A 2017 randomised controlled trial (RCT) on fasting directly compared a fasting group h a ‘standard’ calorie controlled diet (this trial is similar to the structure of the Fast Track trial). This RCT had a 12 month follow up period, and the results did not support the superiority of MADF over everyday dieting. The authors concluded that:
“Alternate-day fasting did not produce superior adherence, weight loss, weight maintenance, or cardioprotection vs daily calorie restriction.” (p.937)
In addition to not being effective, the fasting group had a higher drop out rate (38%) than the standard calorie restriction group (29%), indicating that subjects in this group found the intense restriction harder to follow. Compared to the calorie restriction group, those in the fasting group also developed disturbed eating behaviours:
“Participants in the alternate-day fasting group ate more than prescribed on fast days, and less than prescribed on feast days, while those in the daily calorie restriction group generally met their prescribed energy goals.” (p.930)
It is of great concern that a trial subjecting adolescents to such an extreme dieting regime as alternate day fasting has been granted ethical clearance given the scientific evidence from preceding long term adult trials which show no evidence of superior efficacy over traditional dieting methods, and a return to baseline by 18 months.
Moreover, the evidence from the RCT which is very similar to the Fast Track protocol, showed not only that the intervention was no better than standard calorie restriction, but that participants in the IF group found adherence more difficult, and that it was associated with disturbed eating behaviours.
With no evidence of 'success' in MADF or IF in adults, it is unethical to test the theory that it might be beneficial for teenagers. Our kids are not guinea pigs.

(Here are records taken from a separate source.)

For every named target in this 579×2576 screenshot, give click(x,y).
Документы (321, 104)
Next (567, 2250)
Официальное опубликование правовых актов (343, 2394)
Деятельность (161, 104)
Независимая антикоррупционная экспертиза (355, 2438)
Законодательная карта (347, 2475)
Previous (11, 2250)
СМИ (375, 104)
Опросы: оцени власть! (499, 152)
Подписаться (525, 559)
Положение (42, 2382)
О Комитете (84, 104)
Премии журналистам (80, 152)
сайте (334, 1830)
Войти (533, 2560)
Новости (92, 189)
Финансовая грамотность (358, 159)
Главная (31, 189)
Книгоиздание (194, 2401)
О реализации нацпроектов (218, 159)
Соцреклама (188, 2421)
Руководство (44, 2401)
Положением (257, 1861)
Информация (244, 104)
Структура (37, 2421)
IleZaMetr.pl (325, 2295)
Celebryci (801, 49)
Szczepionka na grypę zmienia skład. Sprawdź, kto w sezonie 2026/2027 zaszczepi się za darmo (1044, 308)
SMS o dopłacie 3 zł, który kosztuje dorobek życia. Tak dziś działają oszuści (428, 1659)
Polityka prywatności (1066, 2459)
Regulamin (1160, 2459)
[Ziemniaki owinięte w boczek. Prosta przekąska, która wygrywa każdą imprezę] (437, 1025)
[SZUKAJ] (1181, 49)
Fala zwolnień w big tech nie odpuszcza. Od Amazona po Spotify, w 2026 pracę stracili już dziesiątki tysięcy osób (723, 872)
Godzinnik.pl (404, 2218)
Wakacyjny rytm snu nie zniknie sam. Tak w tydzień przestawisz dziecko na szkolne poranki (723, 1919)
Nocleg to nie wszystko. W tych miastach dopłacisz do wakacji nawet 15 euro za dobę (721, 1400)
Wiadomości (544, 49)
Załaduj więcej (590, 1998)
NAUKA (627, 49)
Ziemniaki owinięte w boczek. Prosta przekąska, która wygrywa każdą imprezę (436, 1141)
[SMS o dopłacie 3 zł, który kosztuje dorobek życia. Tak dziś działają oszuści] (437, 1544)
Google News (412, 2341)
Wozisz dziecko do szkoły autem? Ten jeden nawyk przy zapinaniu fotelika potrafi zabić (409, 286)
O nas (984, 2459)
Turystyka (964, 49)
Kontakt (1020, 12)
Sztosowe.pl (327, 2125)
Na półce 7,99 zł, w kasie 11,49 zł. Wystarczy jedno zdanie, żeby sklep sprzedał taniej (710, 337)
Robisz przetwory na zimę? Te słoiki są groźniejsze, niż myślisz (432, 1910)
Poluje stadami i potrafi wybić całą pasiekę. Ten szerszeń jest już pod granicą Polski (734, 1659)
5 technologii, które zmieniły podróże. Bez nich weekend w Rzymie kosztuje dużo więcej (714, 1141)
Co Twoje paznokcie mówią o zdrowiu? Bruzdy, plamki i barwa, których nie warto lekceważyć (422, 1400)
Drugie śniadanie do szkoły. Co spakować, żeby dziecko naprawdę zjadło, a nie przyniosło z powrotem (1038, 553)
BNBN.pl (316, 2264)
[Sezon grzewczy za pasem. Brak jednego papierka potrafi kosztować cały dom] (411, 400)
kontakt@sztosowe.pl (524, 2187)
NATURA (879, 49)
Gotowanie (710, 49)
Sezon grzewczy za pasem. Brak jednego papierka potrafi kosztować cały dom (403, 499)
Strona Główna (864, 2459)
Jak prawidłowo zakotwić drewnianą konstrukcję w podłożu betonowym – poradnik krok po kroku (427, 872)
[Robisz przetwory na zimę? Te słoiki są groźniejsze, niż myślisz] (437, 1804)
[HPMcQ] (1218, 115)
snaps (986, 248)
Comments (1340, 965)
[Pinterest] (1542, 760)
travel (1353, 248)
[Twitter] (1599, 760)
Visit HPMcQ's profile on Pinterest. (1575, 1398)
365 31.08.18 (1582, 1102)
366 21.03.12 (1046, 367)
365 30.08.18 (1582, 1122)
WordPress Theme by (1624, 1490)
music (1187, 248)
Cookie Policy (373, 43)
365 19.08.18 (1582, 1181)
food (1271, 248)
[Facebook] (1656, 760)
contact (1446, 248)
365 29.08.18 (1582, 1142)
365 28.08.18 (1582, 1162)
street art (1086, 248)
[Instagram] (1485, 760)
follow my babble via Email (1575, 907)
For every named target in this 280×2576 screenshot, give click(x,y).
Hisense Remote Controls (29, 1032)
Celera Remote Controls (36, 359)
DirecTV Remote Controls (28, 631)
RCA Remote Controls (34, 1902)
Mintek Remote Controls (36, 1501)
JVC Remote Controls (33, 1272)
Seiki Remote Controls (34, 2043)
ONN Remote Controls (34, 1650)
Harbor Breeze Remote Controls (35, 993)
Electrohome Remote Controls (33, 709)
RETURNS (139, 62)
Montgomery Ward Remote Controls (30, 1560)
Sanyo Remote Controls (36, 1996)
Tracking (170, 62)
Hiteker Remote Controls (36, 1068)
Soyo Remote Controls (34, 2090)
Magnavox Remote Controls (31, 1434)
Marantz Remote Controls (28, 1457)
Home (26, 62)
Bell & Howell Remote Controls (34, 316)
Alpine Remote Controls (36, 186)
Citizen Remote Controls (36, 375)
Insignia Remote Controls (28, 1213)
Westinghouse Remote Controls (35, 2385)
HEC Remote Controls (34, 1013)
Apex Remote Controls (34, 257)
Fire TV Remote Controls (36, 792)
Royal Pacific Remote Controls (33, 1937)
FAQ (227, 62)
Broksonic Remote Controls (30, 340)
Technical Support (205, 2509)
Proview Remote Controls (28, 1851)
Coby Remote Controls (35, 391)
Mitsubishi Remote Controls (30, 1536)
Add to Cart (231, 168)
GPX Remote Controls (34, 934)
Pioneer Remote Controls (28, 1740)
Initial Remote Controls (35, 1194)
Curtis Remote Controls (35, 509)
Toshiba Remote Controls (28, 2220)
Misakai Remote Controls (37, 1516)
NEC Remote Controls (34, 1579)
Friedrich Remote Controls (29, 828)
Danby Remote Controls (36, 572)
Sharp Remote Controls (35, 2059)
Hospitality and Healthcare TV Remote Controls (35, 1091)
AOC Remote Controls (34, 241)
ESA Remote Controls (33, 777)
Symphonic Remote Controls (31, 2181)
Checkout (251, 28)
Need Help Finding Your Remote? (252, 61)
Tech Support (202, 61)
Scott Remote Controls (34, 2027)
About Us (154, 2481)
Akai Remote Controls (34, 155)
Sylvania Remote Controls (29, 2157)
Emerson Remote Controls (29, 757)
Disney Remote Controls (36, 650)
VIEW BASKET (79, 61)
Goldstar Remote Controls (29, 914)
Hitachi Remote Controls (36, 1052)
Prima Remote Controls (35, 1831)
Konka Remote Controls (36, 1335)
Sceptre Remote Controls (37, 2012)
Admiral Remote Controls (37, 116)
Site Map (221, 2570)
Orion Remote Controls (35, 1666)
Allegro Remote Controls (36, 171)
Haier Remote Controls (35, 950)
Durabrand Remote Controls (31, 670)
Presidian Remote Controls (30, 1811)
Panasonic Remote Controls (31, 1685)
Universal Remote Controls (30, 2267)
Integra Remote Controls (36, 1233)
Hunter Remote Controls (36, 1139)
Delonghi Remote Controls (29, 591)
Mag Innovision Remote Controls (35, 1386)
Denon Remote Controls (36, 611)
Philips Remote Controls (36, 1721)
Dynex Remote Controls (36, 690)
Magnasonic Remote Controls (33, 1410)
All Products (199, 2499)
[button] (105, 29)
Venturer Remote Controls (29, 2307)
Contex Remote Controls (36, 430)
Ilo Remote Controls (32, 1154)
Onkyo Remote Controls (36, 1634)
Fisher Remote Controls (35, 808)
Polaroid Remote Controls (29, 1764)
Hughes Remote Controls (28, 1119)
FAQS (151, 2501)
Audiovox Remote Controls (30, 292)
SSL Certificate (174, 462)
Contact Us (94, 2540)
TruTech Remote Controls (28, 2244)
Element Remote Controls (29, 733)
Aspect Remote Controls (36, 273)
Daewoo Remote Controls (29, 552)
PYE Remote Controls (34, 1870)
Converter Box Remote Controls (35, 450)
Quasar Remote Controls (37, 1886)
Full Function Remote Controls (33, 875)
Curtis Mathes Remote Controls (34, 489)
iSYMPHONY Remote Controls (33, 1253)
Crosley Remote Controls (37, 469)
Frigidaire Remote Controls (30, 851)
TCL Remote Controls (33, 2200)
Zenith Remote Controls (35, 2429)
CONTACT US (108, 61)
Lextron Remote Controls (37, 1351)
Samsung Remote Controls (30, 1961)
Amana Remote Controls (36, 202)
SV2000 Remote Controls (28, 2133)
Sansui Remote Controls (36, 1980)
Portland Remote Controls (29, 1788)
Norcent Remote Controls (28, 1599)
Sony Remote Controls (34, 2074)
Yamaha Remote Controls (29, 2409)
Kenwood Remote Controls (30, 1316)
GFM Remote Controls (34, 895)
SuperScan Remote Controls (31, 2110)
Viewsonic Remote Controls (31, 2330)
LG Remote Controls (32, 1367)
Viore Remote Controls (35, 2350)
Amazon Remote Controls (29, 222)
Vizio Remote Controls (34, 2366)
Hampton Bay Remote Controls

Please sign the petition to Stop The Fast Track Trial
What About Less Extreme Diets?
Obviously, fasting is no different to any other kind of diet for weight loss. Why not choose another, less extreme diet? Is that a better choice for your teenager?
There is an enormous amount of research to show that all diets result in a small amount of weight loss (usually less than 5kg) in the short term, and that this weight loss is followed by weight regain.
The evidence of weight regain following modest weight loss is extremely strong - classified as "Level A" (the strongest you can get) - by the NH&MRC. The Fast Track researchers' own published research on their less extreme diets shows that the teenagers subjected to such regimes ended up regaining all of the weight loss by 2 year follow up.
We must acknowledge science: weight loss dieting is not effective, and runs the risk of teaching vulnerable adolescents disordered eating behaviours. Rather than sending your child down the ineffective and harmful path of dieting for weight loss, explore safe alternatives such as those encouraged by the American Academy of Paediatrics:
"Discourage dieting, skipping of meals, or the use of diet pills; instead, encourage and support the
implementation of healthy eating and physical activity behaviors that can be maintained on an ongoing basis. The focus should be on healthy living and healthy habits rather than on weight.”